Next, as you've discovered, process control is a tricky thing in Java and you've run into one of its tricky issues. From the documentation for java's Process class:
The parent process uses these streams to feed input to and get output from the subprocess. Because some native platforms only provide limited buffer size for standard input and output streams, failure to promptly write the input stream or read the output stream of the subprocess may cause the subprocess to block, and even deadlock.
You need to have something consuming both (Error and Output) streams or you risk deadlock - these should each be read on their own threads. Using something like a StreamGobbler (google it, there are plenty out there) would be a good step, or you can roll your own if you're so inclined. It isn't too hard to get it right but if you're unfamiliar with multithreading you may want to look at someone else's implementation or go the Apache commons-exec route.
The processing of output is so annoying, that I wrote little library called jproc that deals with the problem of consuming stdout and stderr. It can simply filter strings through external programs likes this:
ProcBuilder.filter("x y z","sed" ,"s/y/a/")
It also lets you specify a timeout for the completion and will convert non-zero exit codes into exception.

Why does java.lang.process's readline() behave differently for reading inputstream on different boxes with the same os

I tested this code(below) on several different linux boxes(4+) and it worked fine. However, on one linux box I ran into an issue with readline() hanging for the error inputStream(errorStream). This stream should be empty so I suspected that box was not writing out a line terminator to the errorStream for the error. I changed my code to use read() instead of readline()...but read() also hung.
I tried retrieving the input inputStream first, and that worked and there was no hangs with readline()/read() for the error inputstream.

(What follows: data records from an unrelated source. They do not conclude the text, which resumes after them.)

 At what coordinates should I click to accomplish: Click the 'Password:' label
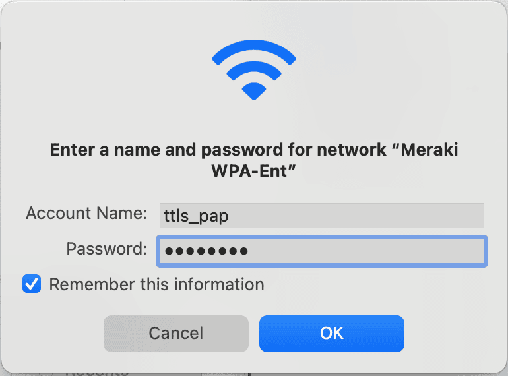pyautogui.click(x=107, y=249)
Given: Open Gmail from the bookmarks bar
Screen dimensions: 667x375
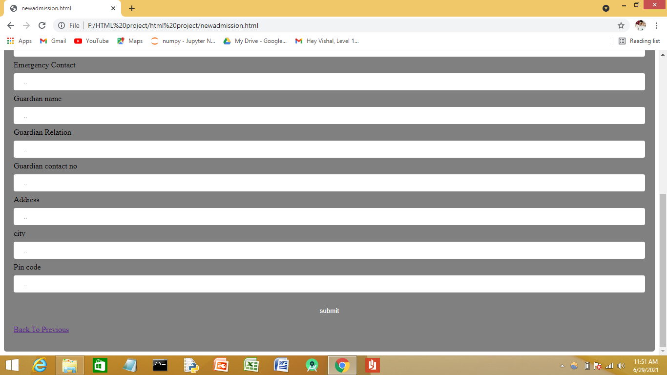Looking at the screenshot, I should click(x=52, y=41).
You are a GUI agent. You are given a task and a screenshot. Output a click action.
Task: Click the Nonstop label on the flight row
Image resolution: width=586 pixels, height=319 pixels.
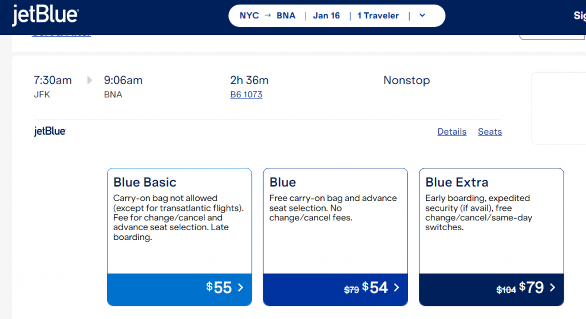pos(406,80)
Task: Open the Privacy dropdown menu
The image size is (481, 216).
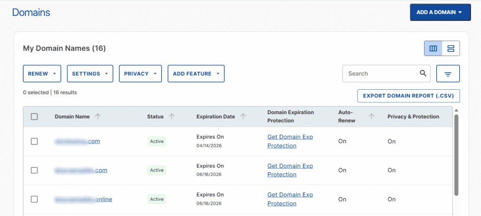Action: click(x=140, y=74)
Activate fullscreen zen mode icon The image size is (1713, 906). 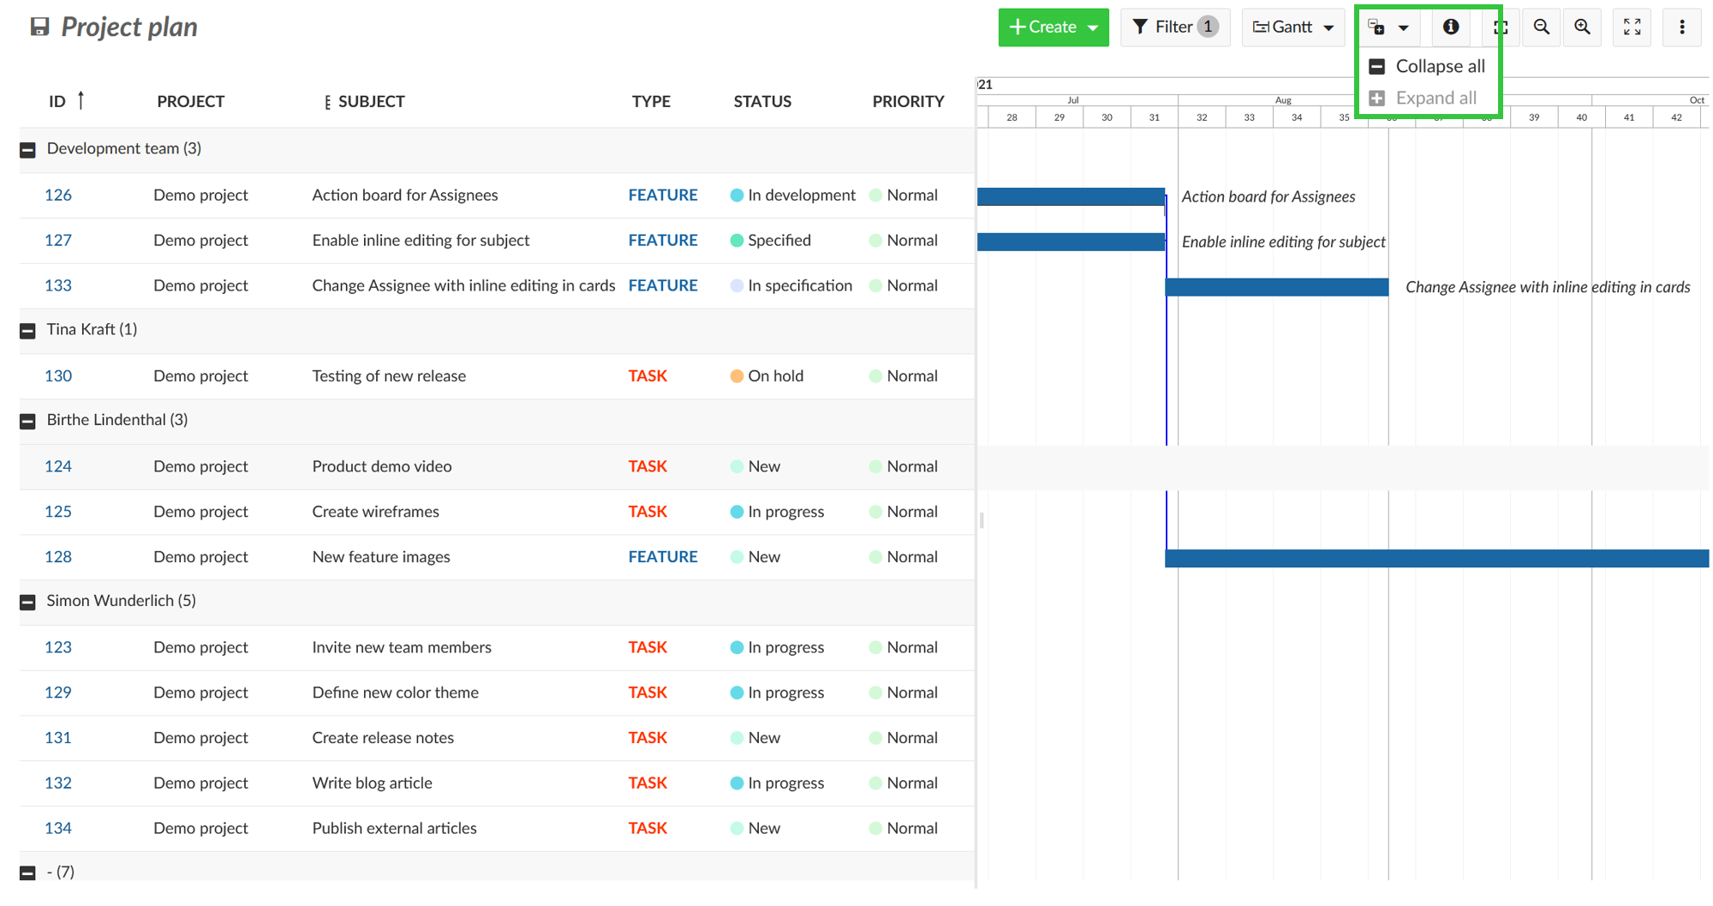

I could not do this since I needed to obtain possible errors first. Appearing to be a deadlock, I was able to resolve this by having each inputstream read from it's own thread. Why did I only see this issue on one box? Is there a kernel setting or some other setting specific to this box that could have caused this?
ProcessBuilder processBuilder = new ProcessBuilder()
try
{
Process processA = null;
synchronized (processBuilder)
{
processBuilder.command("/bin/sh","-c"," . /Home/SomeScript.ksh");
processA = processBuilder.start();
}
inputStream = processA.getInputStream();
reader = new BufferedReader(new InputStreamReader(inputStream));
errorStream = processA.getErrorStream();
errorReader = new BufferedReader(new InputStreamReader(errorStream));
String driverError;
while ((driverError = errorReader.readLine()) != null)
{
//some code
}
Why did I only see this issue on one box?
Most likely because of something in the script that is being run ... and its interactions with its environment (e.g. files, environment variables, etc)
Is there a kernel setting or some other setting specific to this box that could have caused this?
It is possible but unlikely that it is a kernel setting. It might be "something else". Indeed, it has to be "something" outside of the Java application that is to blame, at least in part.
I suggest you do the following temporarily (at least):
ProcessBuilder processBuilder = new ProcessBuilder();
processBuilder.command("/bin/sh","-c"," . /Home/SomeScript.ksh");
processBuilder.redirectErrorStream(true);
processA = processBuilder.start();
inputStream = processA.getInputStream();
reader = new BufferedReader(new InputStreamReader(inputStream));
String line;
while ((line = reader.readLine()) != null) {
System.out.println(line);
}
System.out.println("Return code is " + processA.exitValue());
That way you can see what all of the output is.
There should not be a problem if the external process fails to put a newline at the end of the last line. The Java process will see an EOF on the input stream, and the BufferedReader will return what characters it has ... and return null on the next call.
Another possibility is that the external process is blocking because it is trying to read from its standard input.
UPDATE
The redirectErrorStream also resolved the issue, but I need the error stream separate.
OK so if it did (reliably) solve the problem then that (most likely) means that you have to read the external processes stdout and stderr streams in parallel. The simple way to do is to create 2 threads to read and buffer the two streams separately. For example: Capturing stdout when calling Runtime.exec
(Your problem is due to the fact that pipes have a finite buffering capacity. The external problem is most likely alternating between writing stuff to stdout and stderr. If it tries to write to one of the pipes when that pipe is "full", it will block. But if your application is reading all of the other pipe (to EOF) before it reads the blocked pipe, then everything will deadlock. The fact that the external process is stuck in PIPE_W state is more evidence for this explanation.
One possible reason that you are seeing different behaviour on different systems is that the amount of buffering in a pipe is system dependent. But it could also be due to differences in what the external process is doing; e.g. its inputs.)
You are running OS specific commands in a script, any one could be holding the error output. You can avoid this by discarding the errors, but that is unlikely to be a good idea.
I would check the version of the OS are the same and whether you have any significant differences in the command you run in the script. If this doesn't help, take out commands from the script until it starts working. I assume an empty script doesn't do this.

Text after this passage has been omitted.